On the PS4 all this is NOT within the same SoC. The PS4 has a second chip but the breakdown isn't as simple as the purple section from that XBone diagram being pulled out and being put on a separate chip... yet that's exactly how most comparisons thus far seem to be going. Instead the PS4's second chip does some functions (audio encoding/decoding) from the purple, some from the green (video encoding/decoding), etc. which offloads all of that from the primary SoC.

Asmodai said,
On the PS4 all this is NOT within the same SoC. The PS4 has a second chip but the breakdown isn't as simple as the purple section from that XBone diagram being pulled out and being put on a separate chip... yet that's exactly how most comparisons thus far seem to be going. Instead the PS4's second chip does some functions (audio encoding/decoding) from the purple, some from the green (video encoding/decoding), etc. which offloads all of that from the primary SoC.

I'm not sure what your point is. They both have the functionality, which is more effective at it isn't up to which is on a seperate chip.

Randomevent said,

I'm not sure what your point is. They both have the functionality, which is more effective at it isn't up to which is on a seperate chip.

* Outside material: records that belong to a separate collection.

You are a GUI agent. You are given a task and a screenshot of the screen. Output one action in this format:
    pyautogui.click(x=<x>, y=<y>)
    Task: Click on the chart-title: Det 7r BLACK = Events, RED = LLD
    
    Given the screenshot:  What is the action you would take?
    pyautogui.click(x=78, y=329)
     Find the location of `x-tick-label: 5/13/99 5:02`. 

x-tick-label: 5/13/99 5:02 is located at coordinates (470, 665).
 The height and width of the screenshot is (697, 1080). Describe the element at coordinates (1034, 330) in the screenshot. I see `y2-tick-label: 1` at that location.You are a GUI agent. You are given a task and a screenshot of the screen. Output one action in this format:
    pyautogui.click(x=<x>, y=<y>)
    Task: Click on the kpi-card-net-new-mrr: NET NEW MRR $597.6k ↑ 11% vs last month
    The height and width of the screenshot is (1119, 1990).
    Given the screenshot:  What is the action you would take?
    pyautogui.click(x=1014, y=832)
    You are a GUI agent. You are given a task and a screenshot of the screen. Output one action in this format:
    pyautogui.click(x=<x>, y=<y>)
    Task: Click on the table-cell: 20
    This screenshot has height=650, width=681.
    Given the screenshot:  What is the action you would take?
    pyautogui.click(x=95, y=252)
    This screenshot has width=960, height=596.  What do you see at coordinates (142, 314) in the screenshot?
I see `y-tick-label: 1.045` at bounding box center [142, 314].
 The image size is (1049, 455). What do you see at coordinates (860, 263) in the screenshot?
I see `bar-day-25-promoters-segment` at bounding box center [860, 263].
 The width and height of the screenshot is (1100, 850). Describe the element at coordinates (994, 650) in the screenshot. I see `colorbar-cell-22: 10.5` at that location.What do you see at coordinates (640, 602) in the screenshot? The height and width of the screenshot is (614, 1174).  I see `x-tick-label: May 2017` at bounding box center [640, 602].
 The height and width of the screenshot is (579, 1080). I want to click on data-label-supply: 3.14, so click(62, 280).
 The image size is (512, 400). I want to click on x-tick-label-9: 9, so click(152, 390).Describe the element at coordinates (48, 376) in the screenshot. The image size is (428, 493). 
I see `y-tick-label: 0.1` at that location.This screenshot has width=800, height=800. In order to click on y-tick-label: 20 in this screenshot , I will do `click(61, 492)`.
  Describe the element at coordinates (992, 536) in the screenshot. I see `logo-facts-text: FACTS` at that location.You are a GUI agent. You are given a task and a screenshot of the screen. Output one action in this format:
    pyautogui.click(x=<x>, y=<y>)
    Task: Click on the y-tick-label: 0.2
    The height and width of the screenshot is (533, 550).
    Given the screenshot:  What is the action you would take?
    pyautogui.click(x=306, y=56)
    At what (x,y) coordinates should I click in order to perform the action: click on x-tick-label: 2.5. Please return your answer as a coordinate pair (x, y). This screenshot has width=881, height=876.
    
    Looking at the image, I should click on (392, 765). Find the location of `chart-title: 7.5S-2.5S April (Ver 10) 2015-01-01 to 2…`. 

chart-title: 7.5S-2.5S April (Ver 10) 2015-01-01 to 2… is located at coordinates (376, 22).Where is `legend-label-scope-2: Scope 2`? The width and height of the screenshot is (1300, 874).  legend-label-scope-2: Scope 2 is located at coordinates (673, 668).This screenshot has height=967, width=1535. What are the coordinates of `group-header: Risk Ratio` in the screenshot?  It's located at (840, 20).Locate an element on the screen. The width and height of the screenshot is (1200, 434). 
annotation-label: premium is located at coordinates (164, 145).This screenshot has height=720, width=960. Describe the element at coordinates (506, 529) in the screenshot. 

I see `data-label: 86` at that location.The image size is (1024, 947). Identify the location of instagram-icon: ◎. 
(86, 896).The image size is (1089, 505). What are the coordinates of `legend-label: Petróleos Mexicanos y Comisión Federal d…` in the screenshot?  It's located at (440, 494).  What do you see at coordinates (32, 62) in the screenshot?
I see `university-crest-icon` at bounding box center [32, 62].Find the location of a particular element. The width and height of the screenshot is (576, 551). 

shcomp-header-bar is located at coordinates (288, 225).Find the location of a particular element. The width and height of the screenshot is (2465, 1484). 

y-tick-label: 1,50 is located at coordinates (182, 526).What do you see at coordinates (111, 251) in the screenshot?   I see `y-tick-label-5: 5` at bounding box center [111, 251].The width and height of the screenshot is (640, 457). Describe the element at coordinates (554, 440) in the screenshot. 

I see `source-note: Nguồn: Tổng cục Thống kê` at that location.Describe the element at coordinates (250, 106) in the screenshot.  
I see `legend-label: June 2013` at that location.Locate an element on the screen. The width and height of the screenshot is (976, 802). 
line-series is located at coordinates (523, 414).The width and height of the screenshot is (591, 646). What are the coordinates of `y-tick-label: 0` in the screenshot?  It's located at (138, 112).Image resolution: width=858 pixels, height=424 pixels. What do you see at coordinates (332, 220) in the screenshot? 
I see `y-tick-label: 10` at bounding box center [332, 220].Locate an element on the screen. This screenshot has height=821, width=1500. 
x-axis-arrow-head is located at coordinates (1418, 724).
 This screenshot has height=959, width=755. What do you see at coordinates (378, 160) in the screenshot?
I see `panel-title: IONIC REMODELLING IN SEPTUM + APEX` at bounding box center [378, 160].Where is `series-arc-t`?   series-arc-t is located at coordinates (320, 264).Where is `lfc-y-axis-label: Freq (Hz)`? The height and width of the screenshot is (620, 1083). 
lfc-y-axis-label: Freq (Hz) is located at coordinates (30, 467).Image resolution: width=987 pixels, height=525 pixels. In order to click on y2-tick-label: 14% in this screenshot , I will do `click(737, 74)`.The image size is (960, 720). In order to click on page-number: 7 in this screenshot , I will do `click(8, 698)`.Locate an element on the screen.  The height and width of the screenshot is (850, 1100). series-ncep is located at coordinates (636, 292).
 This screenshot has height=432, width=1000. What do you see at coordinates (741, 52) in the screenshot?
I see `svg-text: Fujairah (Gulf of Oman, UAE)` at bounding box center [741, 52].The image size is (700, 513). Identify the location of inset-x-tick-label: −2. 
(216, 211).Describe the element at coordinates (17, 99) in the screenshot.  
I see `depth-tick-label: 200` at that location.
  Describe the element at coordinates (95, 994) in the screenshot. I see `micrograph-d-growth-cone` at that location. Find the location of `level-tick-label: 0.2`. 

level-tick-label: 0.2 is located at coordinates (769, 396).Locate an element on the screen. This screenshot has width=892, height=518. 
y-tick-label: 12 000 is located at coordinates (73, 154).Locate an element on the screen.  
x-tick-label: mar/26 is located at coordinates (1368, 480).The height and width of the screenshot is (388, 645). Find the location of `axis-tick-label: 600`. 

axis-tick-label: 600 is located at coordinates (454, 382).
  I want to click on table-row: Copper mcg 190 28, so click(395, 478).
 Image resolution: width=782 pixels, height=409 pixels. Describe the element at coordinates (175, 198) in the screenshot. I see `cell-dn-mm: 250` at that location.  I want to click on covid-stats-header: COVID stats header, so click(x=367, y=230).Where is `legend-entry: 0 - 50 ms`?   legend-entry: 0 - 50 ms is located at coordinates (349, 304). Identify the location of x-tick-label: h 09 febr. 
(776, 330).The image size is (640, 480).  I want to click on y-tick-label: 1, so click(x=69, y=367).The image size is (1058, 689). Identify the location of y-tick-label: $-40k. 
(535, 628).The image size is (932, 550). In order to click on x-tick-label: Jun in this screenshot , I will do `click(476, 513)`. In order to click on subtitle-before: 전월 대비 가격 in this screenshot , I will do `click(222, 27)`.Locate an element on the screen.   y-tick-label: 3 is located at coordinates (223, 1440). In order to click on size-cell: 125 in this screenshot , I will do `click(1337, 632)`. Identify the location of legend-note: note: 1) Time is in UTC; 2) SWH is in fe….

The point was just that it's not an apples to apples comparison as the breakdown of the hardware is different. I don't KNOW how big of a difference that makes that's what I'm saying I'll like to see a tech site to cover. You sound like you're asking me to explain how hit makes a big difference when I'm saying I don't know if it does or not. It COULD, for example the fact that all the video encode/decode is in the "GPU" section of the Xbone SoC (the stuff in green in that image) could mean it competes for resources with the graphics core whereas having it on a separate chip (especially one that functions even when the main SoC is completely powered down as with the PS4) could mean it doesn't compete for resources with the graphics core thus freeing up the graphics core to do more (such as audio). Again though I'm not saying that's the case, I don't know. I'm just saying I'd like to read a technical comparison of the two architectures by a reputable tech site.

psionicinversion said,
you could imagine it would come to fisty cuffs over which architecture is better as neither would concede failings in there own stuff hah

They probably are more interested in discussing why certain avenues were taken and understand the mindset behind the routes each other took. These guys are probably well past fan-boy fighting over consoles.

uxo22 said,

They probably are more interested in discussing why certain avenues were taken and understand the mindset behind the routes each other took. These guys are probably well past fan-boy fighting over consoles.

Oh yeah. They might even go over, "jeez, if budget was no object, or you had double the budget, what would you have gone for?" type discussions. I mean, wow... when you're in a niche industry, you don't have many people you can actually bounce ideas off of, you know?

I'd say Netflix was a given... they were there at the launch of Windows 8, so I'm betting they will be for the X1 as well.

It is getting so close to release, I am excited. I wonder which 3rd party apps will be ready at launch, hoping for hbogo and Netflix!